PROVIDED PASSAGE |
## Start

Kdb+ and Python: EmbedPy and PyQ

osrec 6 years ago

I've never quite understood why banks still opt for kdb when (a) hiring staff is ridiculously difficult/expensive and (b) there are so many other cheaper alternatives available. They literally have a strangle hold on every eFX desk in London, and I cannot really figure out why!

geocar 6 years ago

Maybe you're wrong about (b)?
Sure, I could cobble something about as fast and functional out of postgres, C, awk, and a bunch of other things, but it'd certainly cost more just in developer time than kdb.
- osrec 6 years ago
  
  Your comment made me chuckle. In fact, made me immediately think you were employed by Kx at some point; your profile confirmed this was the case!
  I think Kx has built a wonderful business, but as an ex MD at a bulge bracket bank, I would not sanction its use any more. It is expensive, and it's difficult to hire good people to work with it (not every guy with kdb on their CV is great). The product is good, but so are many open source offerings, which are now matching it both in terms of performance and flexibility. Plus hiring good people is significantly easier and cheaper.
  
  dogruck 6 years ago
  
  As an ex-MD you also know that banks used to not be too price sensitive, so they didn't mind paying a lot for some Kx experts.
  Of course, these days, with revenues being squeezed, that's changed.
  
  osrec 6 years ago
  
  Agree, price is a much bigger factor now.
  
  oper8or 6 years ago
  
  What are the open source offerings that you referring to? The ones that provide 1) no-copy analytics 2) i/o stack bypass i.e. memory-map.
  
  kthielen 6 years ago
  
  The one I linked to in my previous post also produces code that's fast enough to use in the critical path in low-latency trading systems.
  As you may know, q's "scalar performance" is not great; similar to Scheme or python due to boxing overhead (as you can see in the linked k.h file below).
  Also, the fact that q is untyped has a severe impact on its safe use in large and complex projects.
  (ETA: https://github.com/Morgan-Stanley/hobbes)

## End

Answer these questions using the kdb+ forum thread.
(a) In which city does osrec say kdb has a strangle hold on every eFX desk?
(b) What position did osrec hold at a bulge bracket bank?
(c) According to kthielen, what overhead makes q's "scalar performance" similar to Scheme or python?

Records from a pointing dataset |
## Start

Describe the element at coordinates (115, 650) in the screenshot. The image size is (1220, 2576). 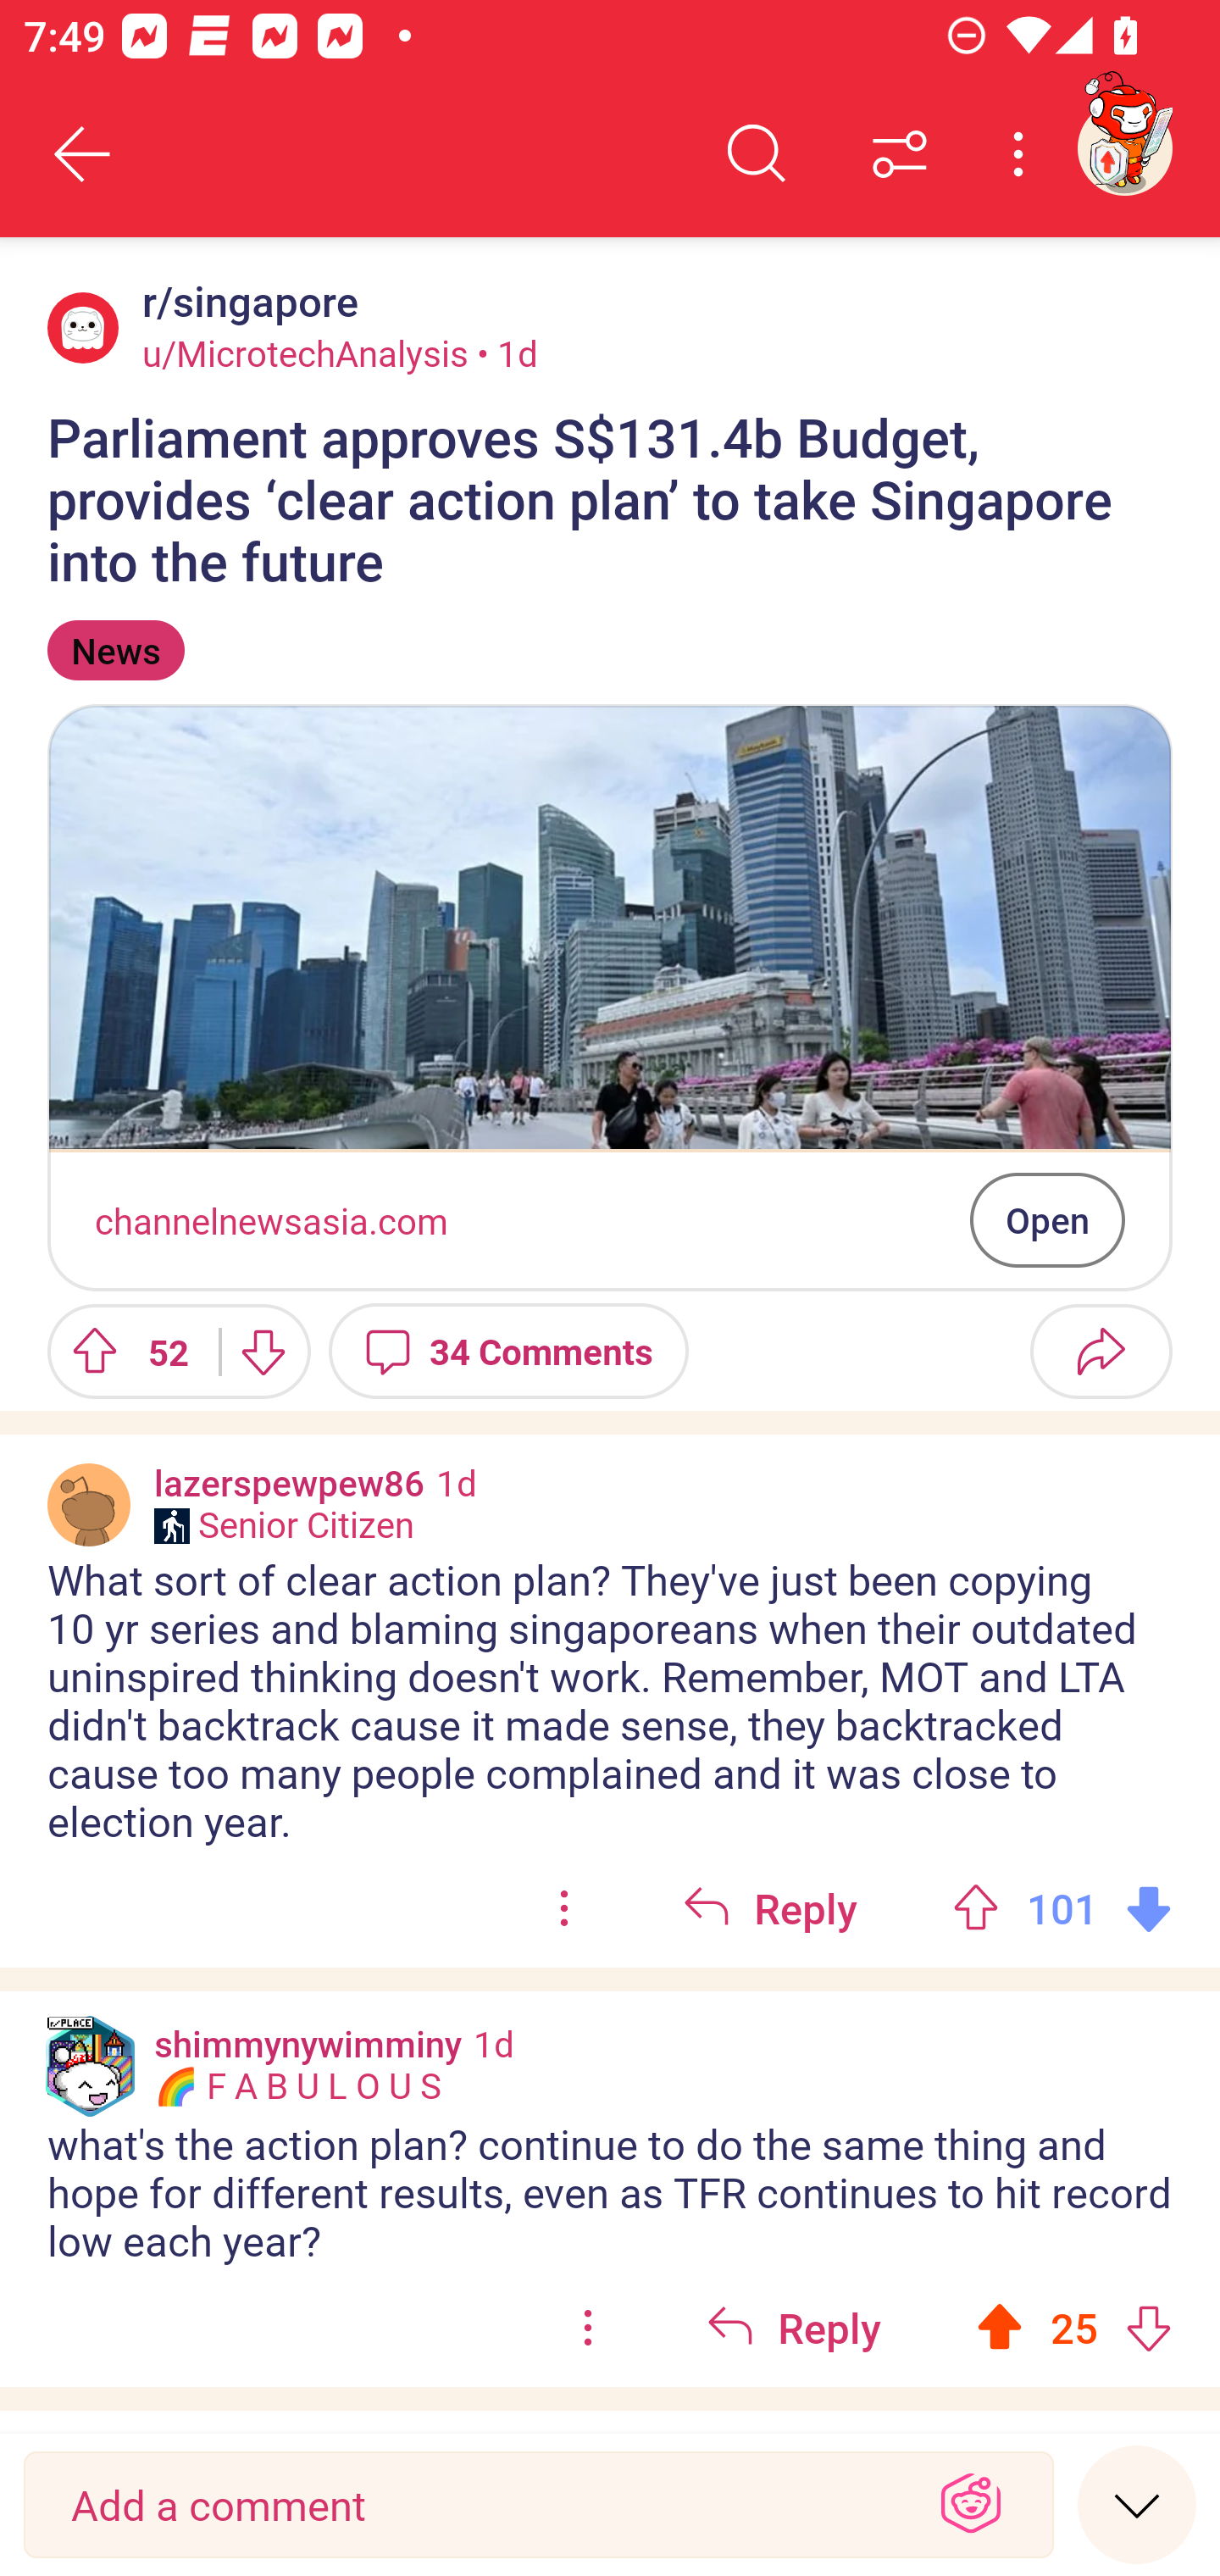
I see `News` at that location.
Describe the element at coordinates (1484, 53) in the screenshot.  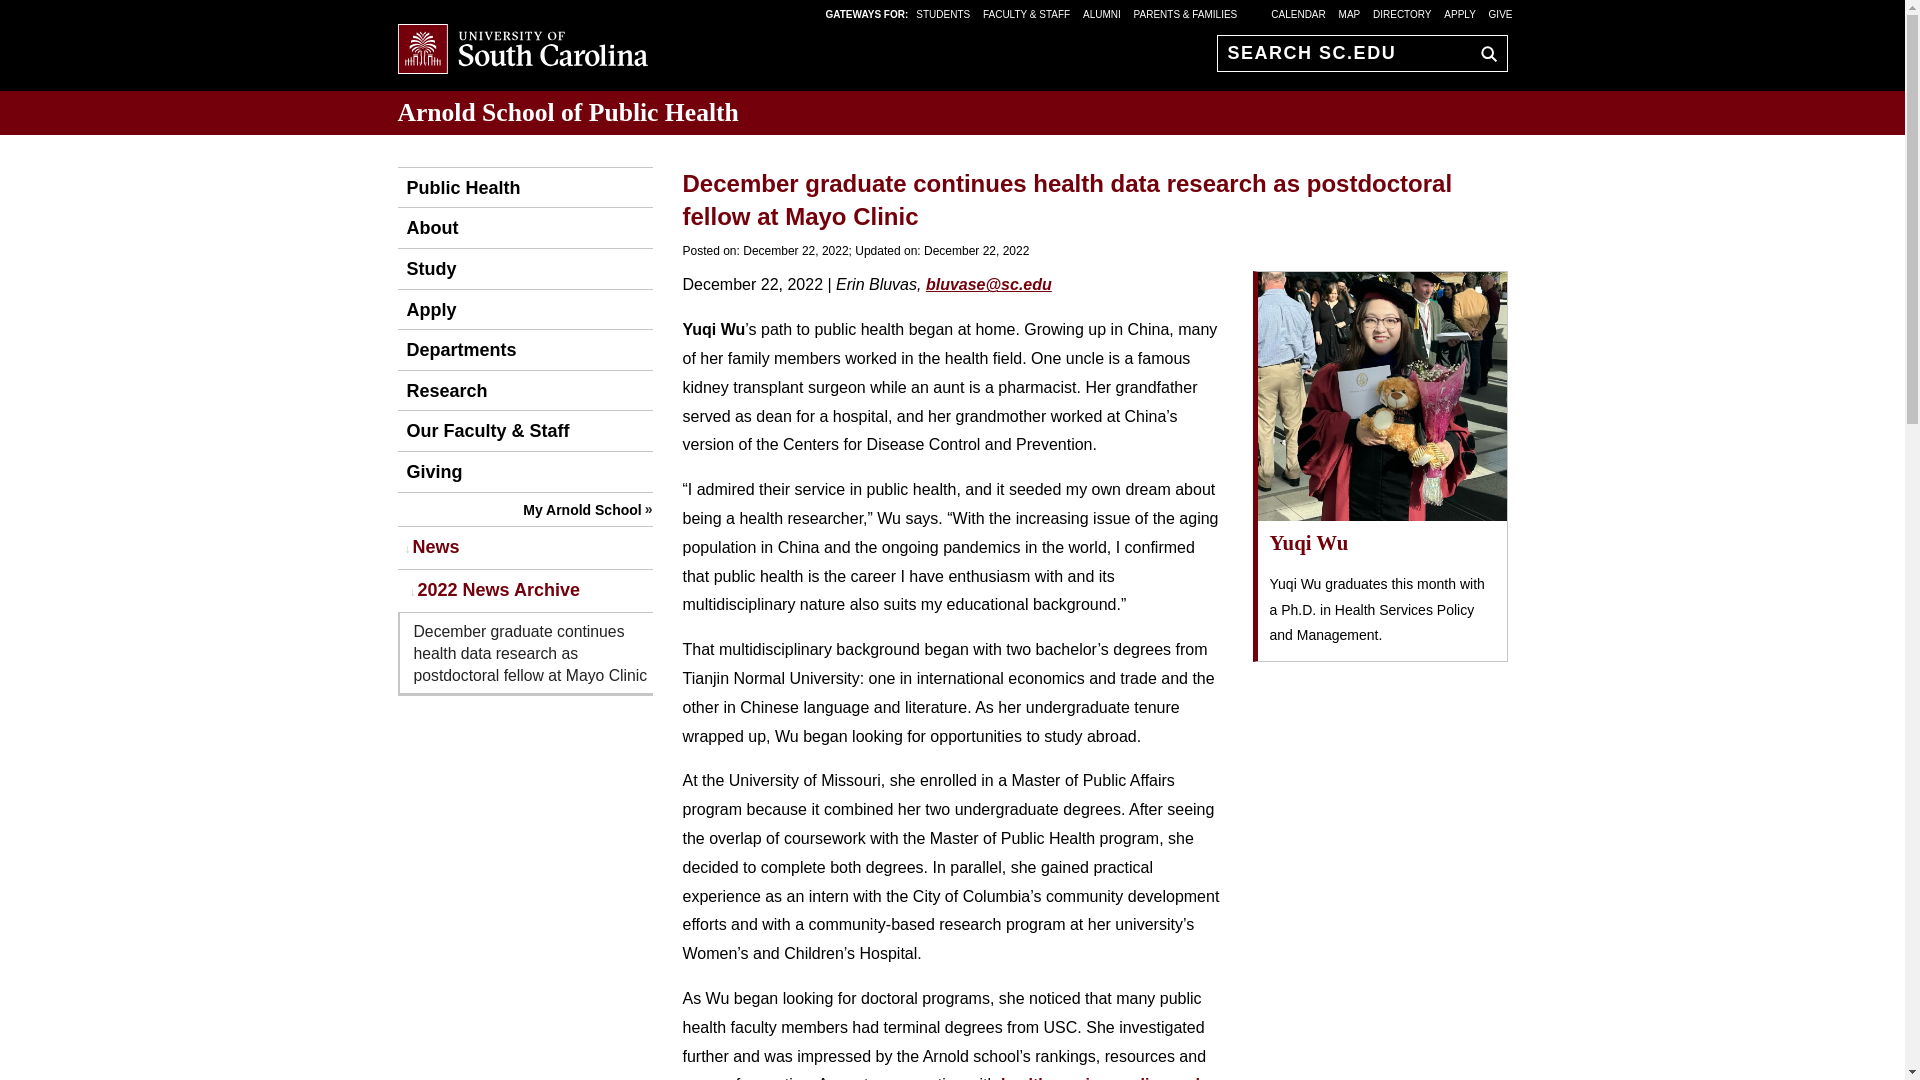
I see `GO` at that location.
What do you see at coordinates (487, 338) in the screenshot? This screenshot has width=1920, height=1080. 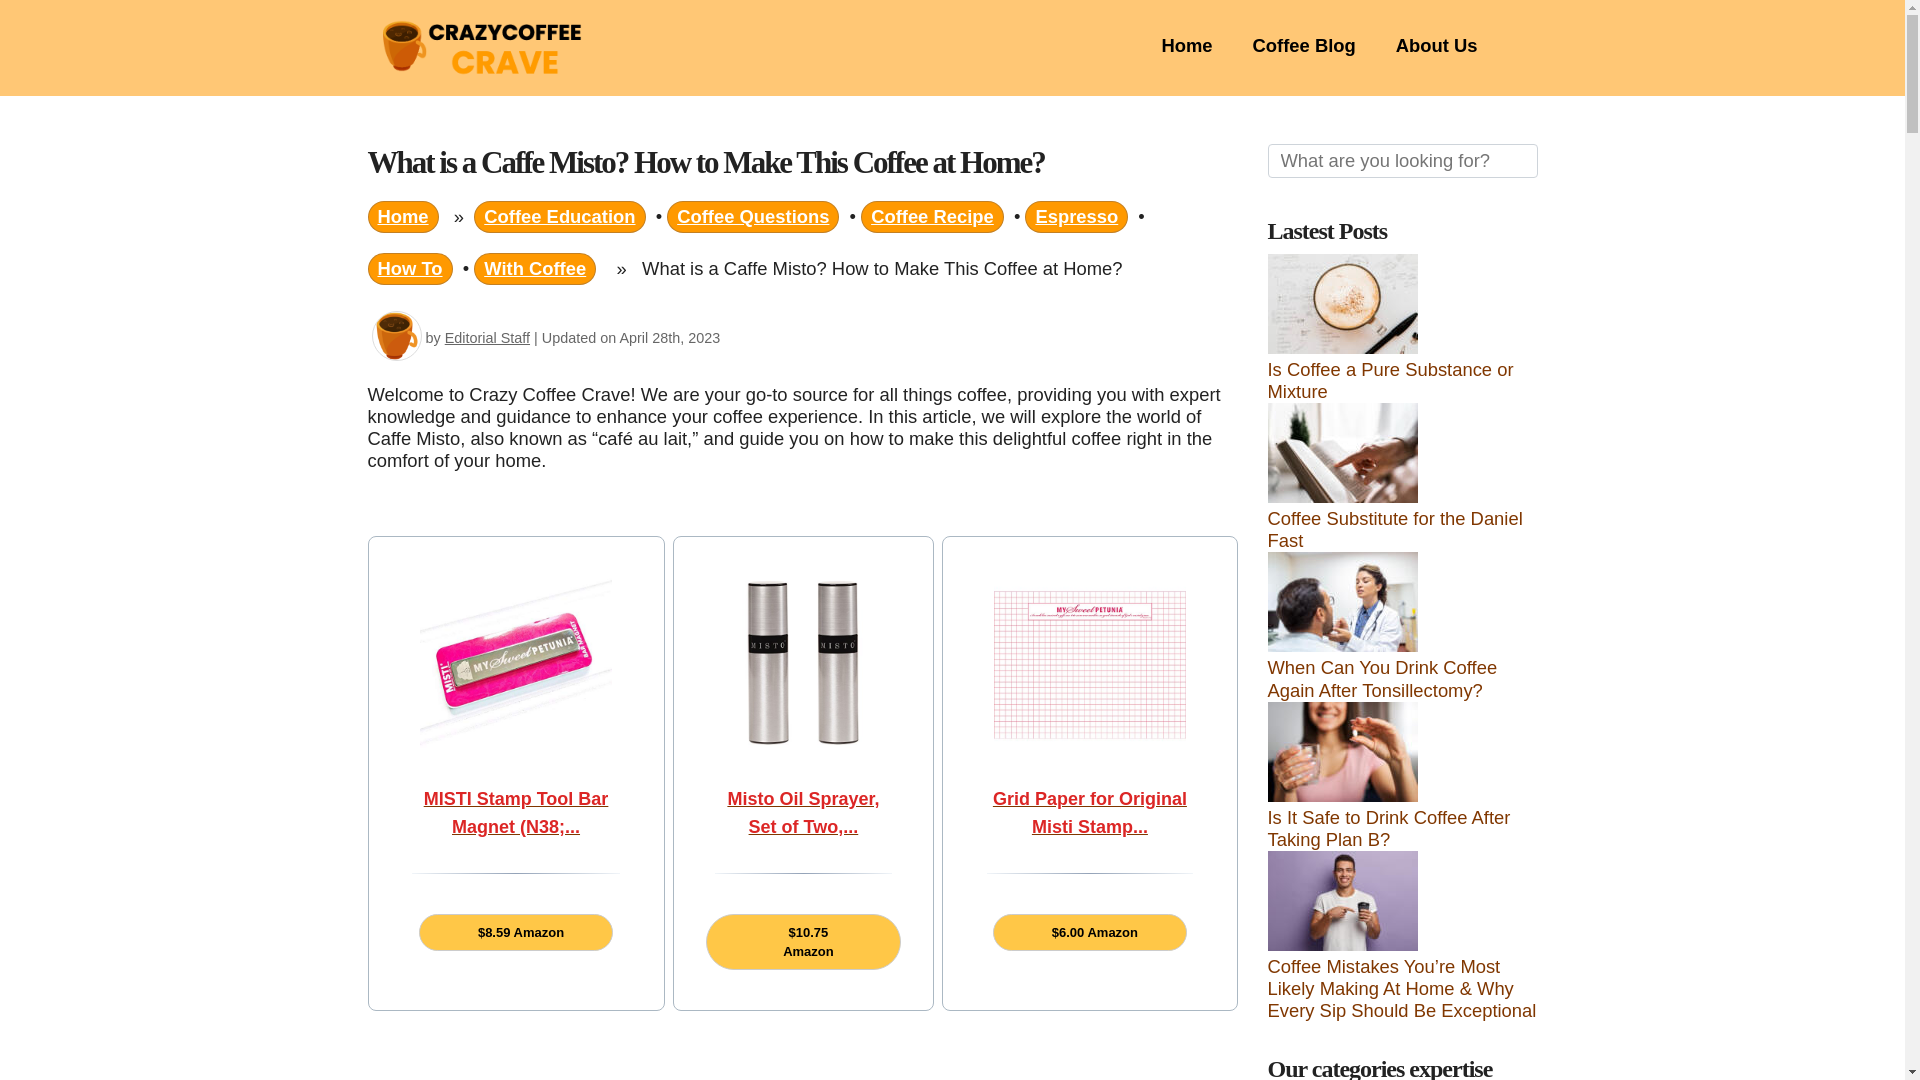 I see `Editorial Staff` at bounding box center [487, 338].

## End

COMPLETED TASK |
(a) London
(b) MD (managing director), now a former role
(c) Boxing overhead